At Storm King Art Center, which was founded in 1960, much-needed additions are underway. The museum has embarked on a $45 million capital plan to build a new entry sequence and art conservation building to better serve the museum’s growing audience, a community of artists, and staff.

A collaboration between Dublin-based heneghan peng architects, WXY architecture, and landscape architecture firms Gustafson Porter + Bowman and Reed Hilderbrand, the entry sequence will comprise centralized parking, orientation and visitor information, accessible restrooms, and group gathering spaces. Native plantings will surround and guide visitors through an “outdoor lobby”—a semi-sheltered area where visitors can pick up tickets, use bathrooms, and learn about the museum and its programming. The plan will also make the 500-acre campus car free—except for a trolly, golf carts, and mobility vehicles.

Slated for completion in 2024, the project will include the first purpose-built buildings at Storm King and will help accommodate more visitors. Amy Weisser, deputy director of strategic planning and projects, says, “Increased attendance is absolutely something that we seek not for its own sake, but for the opportunity to share Storm King with more people.”
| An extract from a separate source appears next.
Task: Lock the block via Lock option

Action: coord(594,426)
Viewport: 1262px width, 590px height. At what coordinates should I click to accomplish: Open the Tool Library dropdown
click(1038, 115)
Its location in the Hudson Valley, less than two hours from Manhattan, made the museum a popular refuge and socially distanced activity during the pandemic. “When we reopened in July 2020, we saw a real interest from audiences and reflected that people were actually staying longer than they usually stayed because of the fairly unique opportunity that it offered to be in a safe space,” says Weisser. A quick look on Instagram confirms this—there are over 270,000 posts geotagged to the museum’s location. There are selfies with iconic sculptures including new works by Wangechi Mutu, moody photographs of artworks, and images of the landscape and wildflower meadows.

That’s the thing about an outdoor museum, it offers something for everyone.